How to Check Your Baby’s Fontanelle
You don’t need any special technique. Gently place your fingertips on the soft spot while your baby is calm and either sitting upright or being held upright against your shoulder. You’re feeling for that slight inward curve and normal firmness. Get familiar with what your baby’s fontanelle feels like on a regular day so you have a reliable baseline for comparison.
Avoid checking only when your baby is lying on their back or mid-cry, since both positions can make the fontanelle appear abnormally full. If you notice something that concerns you, try the upright, calm-baby test first before worrying.
What Causes a True Bulging Fontanelle
A fontanelle that stays raised and tense reflects increased pressure inside the skull. Several conditions can cause this. Meningitis (infection of the membranes surrounding the brain) is one of the most urgent. Hydrocephalus, a buildup of fluid in the brain, is another.

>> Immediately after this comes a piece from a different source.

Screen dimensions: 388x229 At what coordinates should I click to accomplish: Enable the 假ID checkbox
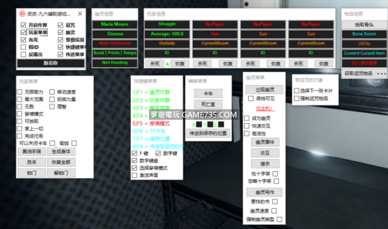(x=23, y=47)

Encephalitis (brain inflammation), bleeding inside the skull, or a head injury can also produce sustained bulging.
All of these conditions involve either excess fluid, swelling, or bleeding taking up space inside the skull, which pushes the soft membrane outward. Because a baby’s skull bones haven’t fused yet, the fontanelle acts as a pressure gauge, making the problem visible and palpable before it might be detected any other way.

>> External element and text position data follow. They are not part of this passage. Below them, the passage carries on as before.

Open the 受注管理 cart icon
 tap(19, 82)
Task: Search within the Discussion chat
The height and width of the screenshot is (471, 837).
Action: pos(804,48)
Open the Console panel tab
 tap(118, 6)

Symptoms That Signal an Emergency
A bulging fontanelle on its own warrants a call to your baby’s pediatrician. But certain additional symptoms make it an emergency room situation. These include:
- Fever, especially in infants under three months
- Vomiting that isn’t related to normal spit-up
- Unusual sleepiness or difficulty waking your baby
- Extreme fussiness or a high-pitched cry that sounds different from normal crying
- A recent head injury, even if it seemed minor
If the bulging fontanelle appeared after your baby hit their head, go to the emergency room rather than waiting for a callback from your pediatrician. The combination of a tense, outward-curving soft spot with any change in your baby’s behavior, energy level, or temperament is the pattern that requires immediate attention.